Remediation of high oxalates is a multi-step process. Elimination of yeast is always important and not only because of excessive production. Pathogenic yeast can also cause an imbalance in beneficial bacteria that help to degrade oxalates.  Many studies have demonstrated that oxalobacter can reduce oxalate stone formation (hence the name). As of right now, testing for oxalobacter is available primarily in research settings and supplements are not widely available to the public (though I expect that they will be soon). Fortunately, there are other beneficial bacteria species shown to reduce oxalic acid. Many of these are already available probiotic form. These include Lactobacillus acidophilus, Lactobacillus casei, Bifidobacterium breve, and Bifidobacterium lactis all of which are available in Lactoprime and Ther-biotic Complete probiotic formulas.

Awareness of oxalates in food and elimination of those foods highest in oxalate (like spinach, soy, almonds, sweet potatoes, and raspberries) is important. Keep in mind that a low oxalate diet should only be done with the help of a practitioner and only when there is a clear need. The foods that contain oxalate are healthy and provide many nutrients that our bodies need to maintain healthy homeostasis. People forget that the oxalate content alone is not the only factor in oxalate absorption. The oxalate to calcium/magnesium ratio should be taken into account when we consider the potential for oxalate accumulation. If a food has equal amounts of both calcium and oxalate, it is likely that neither one will be absorbed very well. Plenty of bile acid needs to be available to prevent fats from binding with calcium. Both taurine and glycine strengthen bile acid but glycine increases oxalate. Glycine is where our endogenous production of glyoxalate starts. Keep this in mind when you are choosing supplements.
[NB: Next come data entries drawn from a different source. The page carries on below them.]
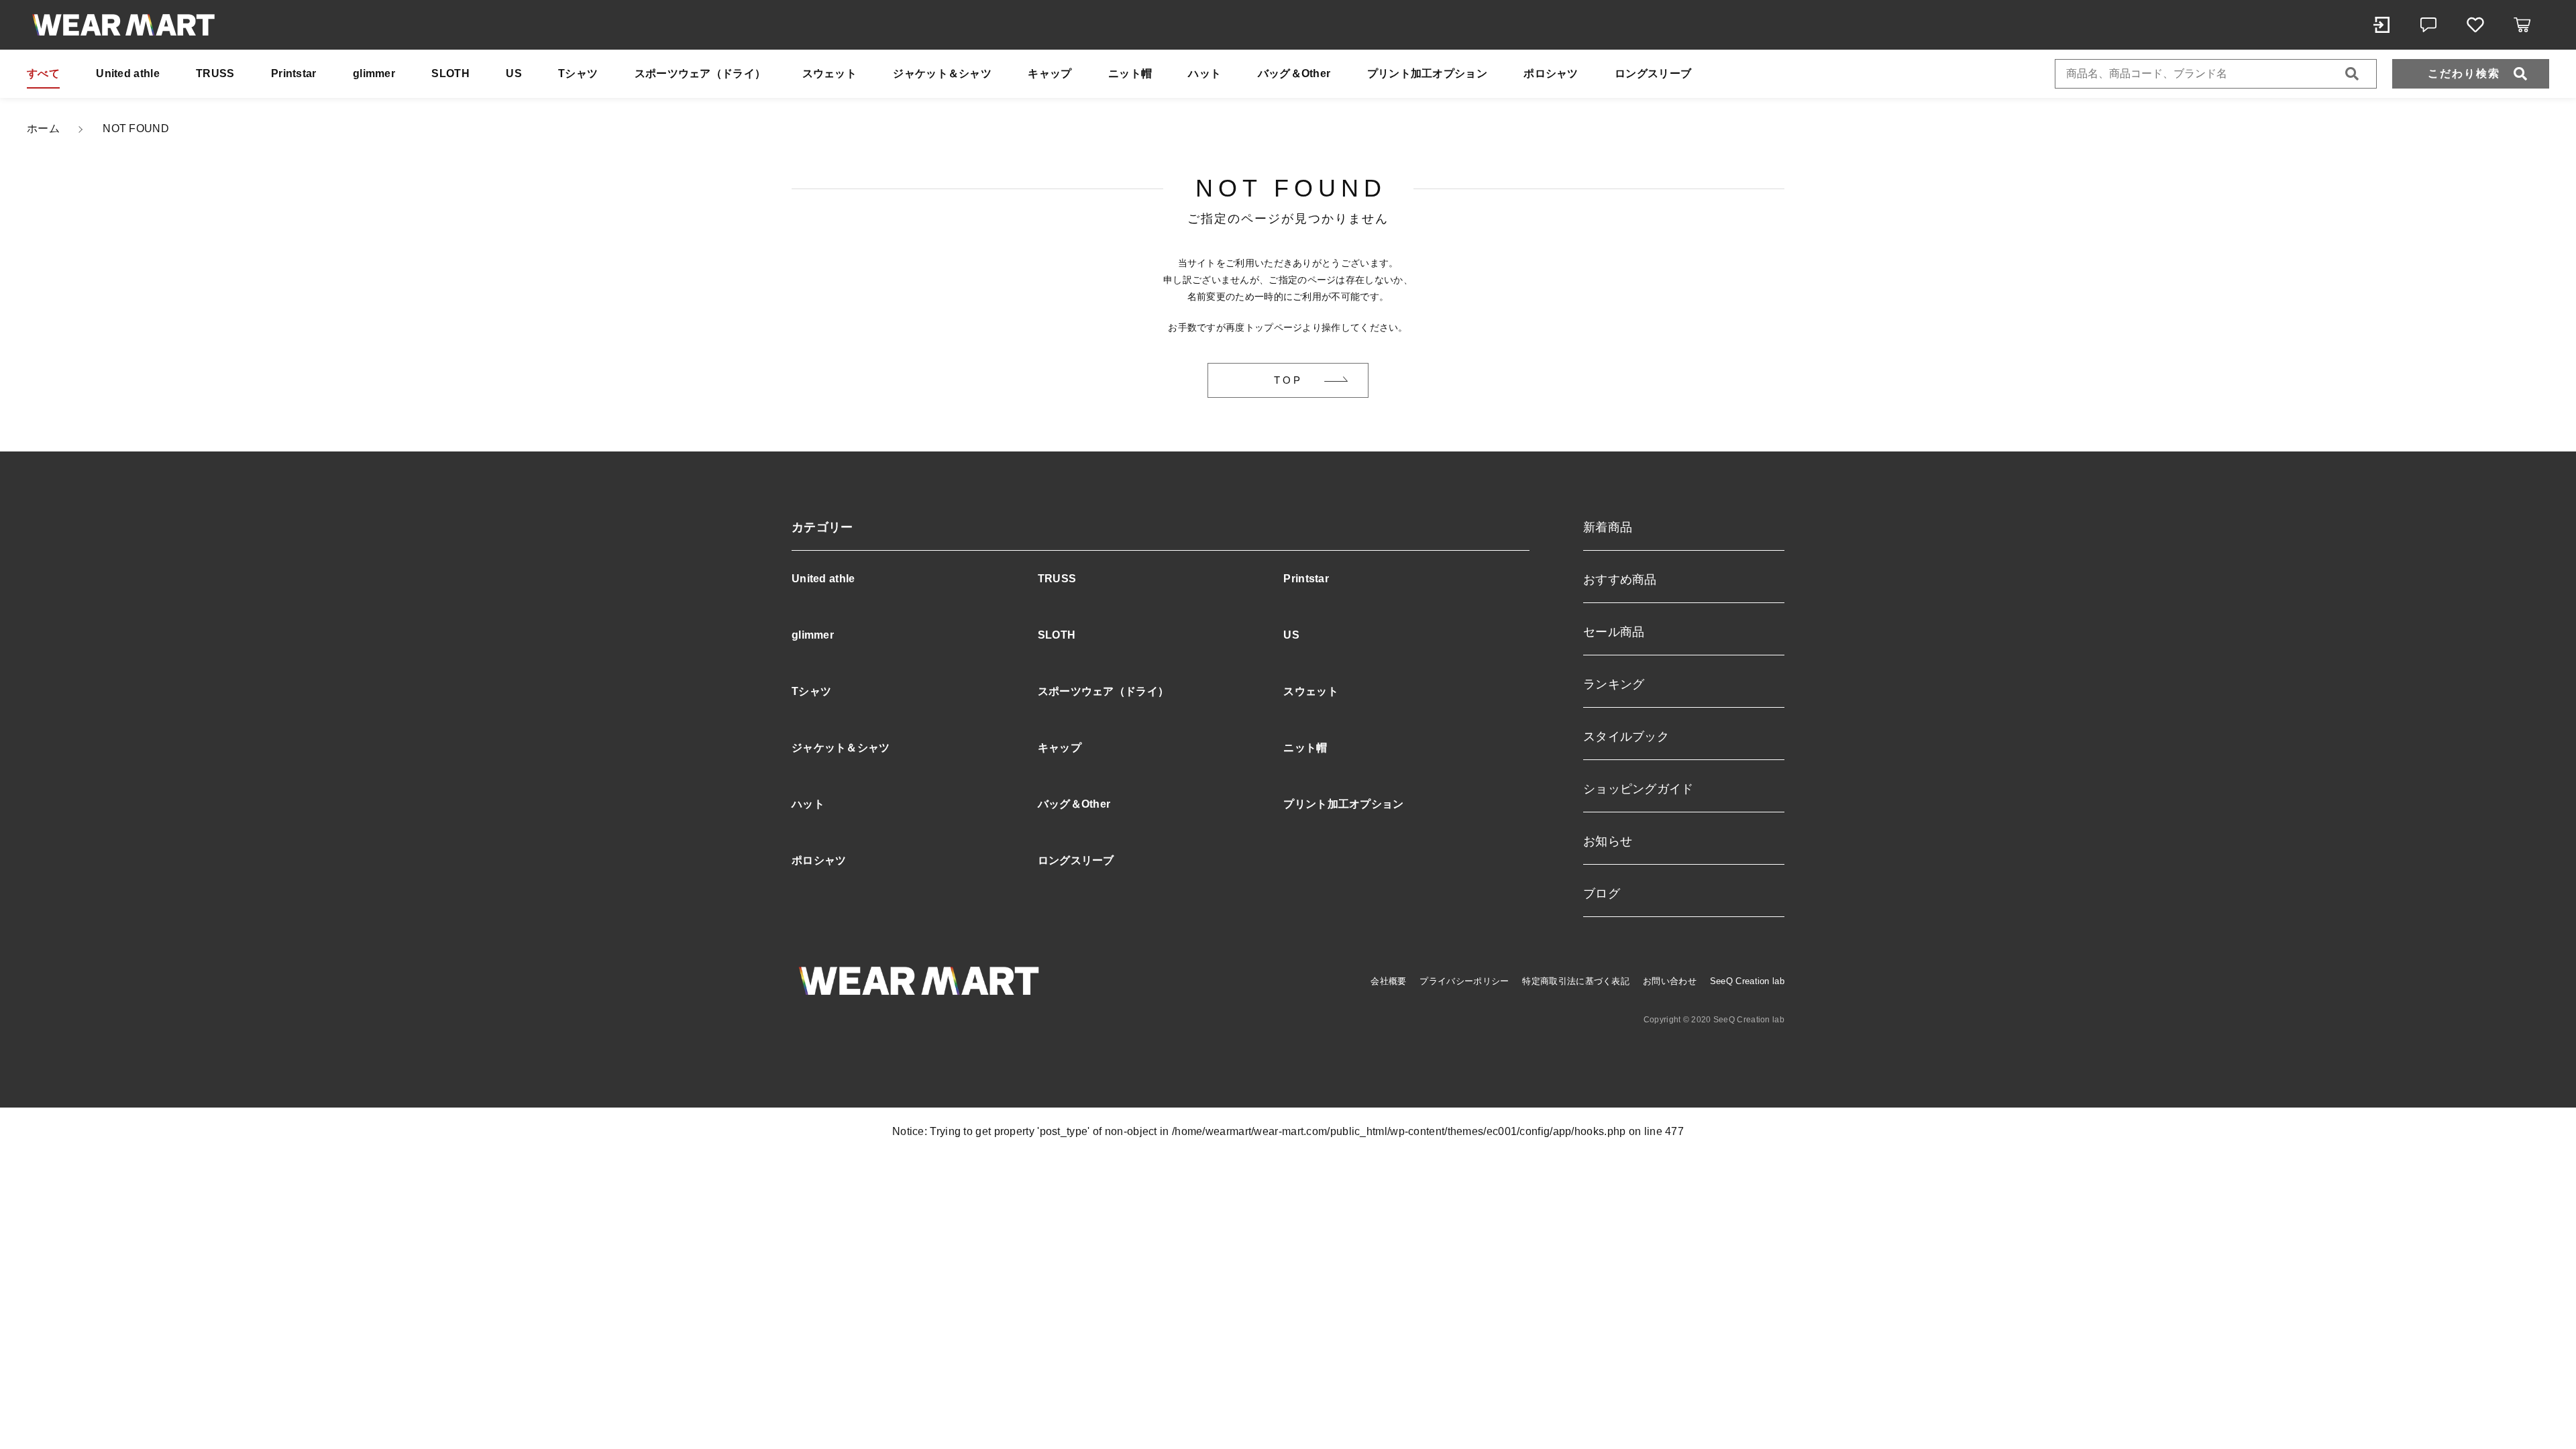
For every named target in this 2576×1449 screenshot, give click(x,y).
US (514, 73)
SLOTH (450, 73)
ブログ (1601, 893)
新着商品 (1607, 527)
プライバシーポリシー (1464, 981)
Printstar (294, 73)
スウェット (829, 73)
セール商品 (1614, 632)
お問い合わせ (1670, 981)
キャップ (1049, 73)
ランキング (1614, 684)
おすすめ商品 (1620, 579)
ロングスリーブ (1653, 73)
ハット (1204, 73)
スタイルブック (1626, 736)
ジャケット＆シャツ (942, 73)
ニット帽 (1130, 73)
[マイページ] (2381, 25)
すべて (43, 73)
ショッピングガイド (1638, 789)
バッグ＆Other (1294, 73)
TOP (1288, 380)
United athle (128, 73)
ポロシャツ (1550, 73)
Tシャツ (578, 73)
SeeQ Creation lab (1747, 981)
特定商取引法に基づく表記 (1575, 981)
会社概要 (1388, 981)
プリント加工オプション (1427, 73)
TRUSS (215, 73)
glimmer (374, 73)
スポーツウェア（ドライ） (700, 73)
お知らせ (1607, 841)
Lastly, sufficient B6 is required to help with the conversion of glyoxalate to glycine in the body. Maintaining sufficient levels of vitamin B6 will help with the endogenous production. However, the active form (P5P) is poorly absorbed.  I recommend that patients in pain start with low doses of pyridoxine hydrochloride (10 mg) and work up to higher doses as tolerated. The upper limit is 100 mg per day. Patients without pain can usually safely start at 50 mg per day.   

Wow, so that was a lot. Oxalates are a topic of much interest in our patient population so I want to be as thorough as possible. If in doubt, call the lab and speak with a consultant. We have lots of experience looking at tests results and can provide insight into the patterns that are occurring on the results.


References:

Finkielstein, V., Goldfarb, D., (2006). Strategies for preventing calcium oxalate stones. Canadian Medical Association Journal , 174 (100). Published online doi: 10.1503/cmaj.051517

Herb, Nutrient, and Drug Interactions. (1st edition). (2008). St. Louis, MO, Mosby, Elsevier

Liebman, M., Costa, G. (2000). Effects of calcium and magnesium on urinary oxalate excretion after oxalate loads. Journal of Urology, 163(5): 1565-1659.
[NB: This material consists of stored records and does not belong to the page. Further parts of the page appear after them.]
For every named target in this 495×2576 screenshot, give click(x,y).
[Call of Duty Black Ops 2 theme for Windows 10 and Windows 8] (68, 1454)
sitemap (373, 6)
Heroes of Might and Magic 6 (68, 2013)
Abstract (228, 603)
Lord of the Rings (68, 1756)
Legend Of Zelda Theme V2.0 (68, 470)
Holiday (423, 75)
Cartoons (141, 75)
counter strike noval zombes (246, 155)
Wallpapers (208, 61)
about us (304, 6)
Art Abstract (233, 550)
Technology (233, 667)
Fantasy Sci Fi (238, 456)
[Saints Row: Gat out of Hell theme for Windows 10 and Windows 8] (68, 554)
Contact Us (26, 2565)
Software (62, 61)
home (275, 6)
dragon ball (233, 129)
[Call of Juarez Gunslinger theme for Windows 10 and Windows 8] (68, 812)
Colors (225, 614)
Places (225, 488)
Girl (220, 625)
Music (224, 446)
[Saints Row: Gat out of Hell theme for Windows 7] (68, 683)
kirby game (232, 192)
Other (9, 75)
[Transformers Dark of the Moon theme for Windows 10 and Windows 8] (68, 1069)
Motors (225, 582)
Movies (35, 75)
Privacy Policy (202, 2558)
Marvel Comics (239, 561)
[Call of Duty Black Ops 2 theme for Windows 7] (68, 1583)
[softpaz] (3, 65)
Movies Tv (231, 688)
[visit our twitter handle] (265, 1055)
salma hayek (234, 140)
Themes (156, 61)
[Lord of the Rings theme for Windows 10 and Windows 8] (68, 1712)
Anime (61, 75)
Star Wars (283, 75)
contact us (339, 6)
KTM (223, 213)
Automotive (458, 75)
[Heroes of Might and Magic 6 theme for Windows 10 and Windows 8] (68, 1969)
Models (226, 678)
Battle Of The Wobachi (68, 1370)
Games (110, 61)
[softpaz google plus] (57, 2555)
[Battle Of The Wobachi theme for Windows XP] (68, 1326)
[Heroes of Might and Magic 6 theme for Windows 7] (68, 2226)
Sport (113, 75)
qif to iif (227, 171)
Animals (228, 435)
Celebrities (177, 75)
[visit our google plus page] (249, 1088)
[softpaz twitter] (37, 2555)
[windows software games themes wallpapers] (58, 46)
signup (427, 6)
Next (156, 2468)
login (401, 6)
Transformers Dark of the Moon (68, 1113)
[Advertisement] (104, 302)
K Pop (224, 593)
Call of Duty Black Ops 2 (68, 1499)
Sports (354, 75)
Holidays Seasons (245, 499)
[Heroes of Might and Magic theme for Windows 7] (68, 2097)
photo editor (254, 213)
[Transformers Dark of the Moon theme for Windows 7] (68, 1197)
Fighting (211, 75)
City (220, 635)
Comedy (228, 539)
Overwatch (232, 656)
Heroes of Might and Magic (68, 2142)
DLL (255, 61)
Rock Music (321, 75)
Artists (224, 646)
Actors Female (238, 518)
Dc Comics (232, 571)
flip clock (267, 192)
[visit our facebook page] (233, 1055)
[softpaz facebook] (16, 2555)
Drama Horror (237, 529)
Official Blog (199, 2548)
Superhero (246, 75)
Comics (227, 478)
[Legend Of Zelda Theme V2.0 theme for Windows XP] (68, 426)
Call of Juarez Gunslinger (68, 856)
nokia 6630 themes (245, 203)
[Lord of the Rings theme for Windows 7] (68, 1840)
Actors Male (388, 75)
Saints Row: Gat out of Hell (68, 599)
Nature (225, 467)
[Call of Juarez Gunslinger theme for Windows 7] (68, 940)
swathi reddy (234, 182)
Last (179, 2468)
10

Matkovic, V., Heaney, R.P., (1992). Calcium balance during human growth: evidence for threshold behavior. The American Society for Clinical Nutrition, 55(5): 992-996.

Pennistion, K., Nakada, S. (2009). Effect of Dietary Changes on Urinary Oxalate Excretion and Calcium Oxalate Supersaturation in Patients With Hyperoxaluric Stone Formation. Urology, 73(3):484-489.

Physicians Desk Reference for Nutritional Supplements. (2nd edition). (2008). Montvale, NJ: Thomson PDR

Rushton, HG., Spector, M. (1982). Effects of magnesium deficiency on intratublar calcium formation and crystalluria in hyperoxaluric rats. Journal of Urology, 127(3): 598-604.

Poore, R.E., Hurst, C.H., Assimos, D.G., Holmes, R.P. (1997). Pathways of hepatic oxalate synthesis and their regulation. Cell Physiology. 272(1), C289-C294

Shaw, W. (2009). Autism: Beyond the Basics. Self Published, USA.

Weaver, C. (1994). Age related calcium requirements due to changes in absorption and utilization. Journal of Nutrition, 124(8): 1418S-1425S.